• [TEXT EXTRACT]
[start]
# [Wet Thumb Forum]-From Diana Walstad



## Robert Hudson (Feb 5, 2004)

Thank you for your offer to help. The personal touch is much
appreciated! I have tried to post on your website but have been unable to.
I'm sending a picture of my 33 gal that I currently use to raise
Rainbowfish. The ones in the photo are those that I've raised from eggs (M.
trifasciata and M. boesmani). This is a rearing tank where I keep all the
plants in pots, so that the fish are easy to catch. Tank is based on
principles outlined in my book, except that it does not have a soil
substrate- only a very thin layer of gravel and mulm. There is no filter.
Instead of a filter, it has a Mini-jet pump with a homemade return hose to
circulate water. I haven't changed water in this tank for several months.
Plants grow quite well from the heavy fishfood input, hard water (GH =17),
and the two 40 watt fluorescent lights overhead. The fish are doing
extraordinarily well.
The second photo is of my 20 gal breeding tank with a pair of Neon
Rainbowfish that I'm currently raising babies from. This tank operates same
way as the 33 gal. This tank, which gets no window light, does well with
one 55 watt compact fluorescent.
In terms of water conservation and ease of tank maintenance, I hope that
my methods are given serious consideration by hobbyists.
If you can use these photos in one of your forums, that would be fine.
I can also send article and/or photos of my two display tanks, but I thought
we could start with these.
Thanks again for contacting me. I like your forum better than APD!

Sincerely,
Diana Walstad

Robert
King admin
www.aquabotanic.com


----------



## Robert Hudson (Feb 5, 2004)

Thank you for your offer to help. The personal touch is much
appreciated! I have tried to post on your website but have been unable to.
[end]
• [EXTRACTED DATA]
[start]
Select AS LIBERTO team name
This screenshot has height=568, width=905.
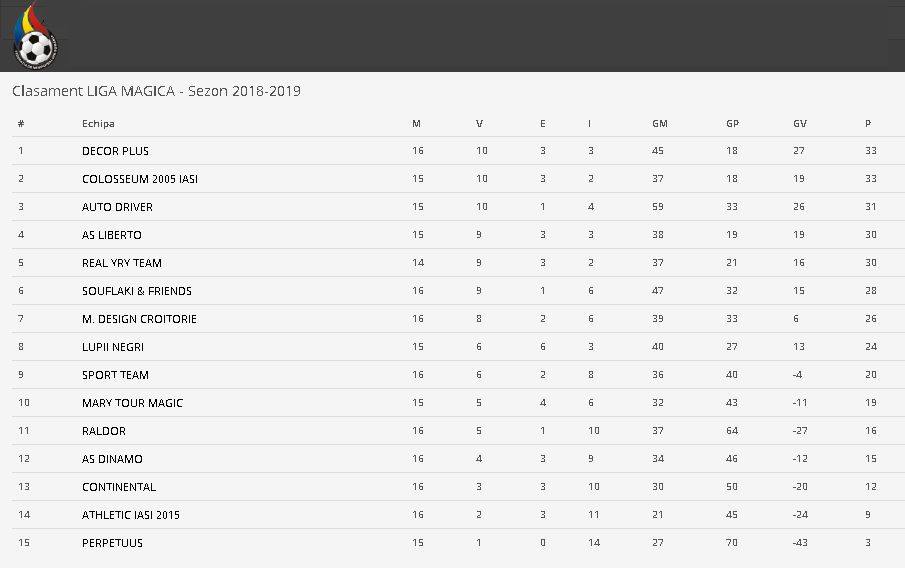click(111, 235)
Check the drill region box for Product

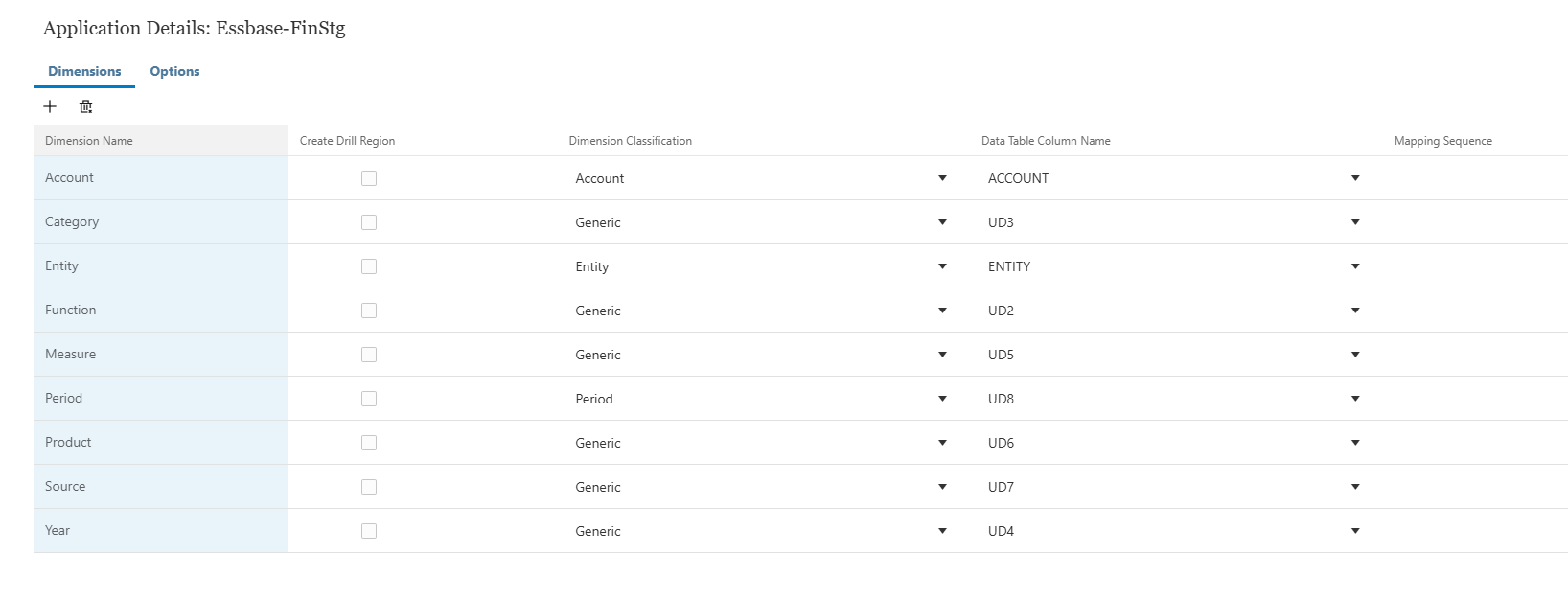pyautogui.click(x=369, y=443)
[end]
From the Wet Thumb Forum post, list every fish named as being kept or raised in the two tanks it describes.

M. trifasciata, M. boesmani, Neon Rainbowfish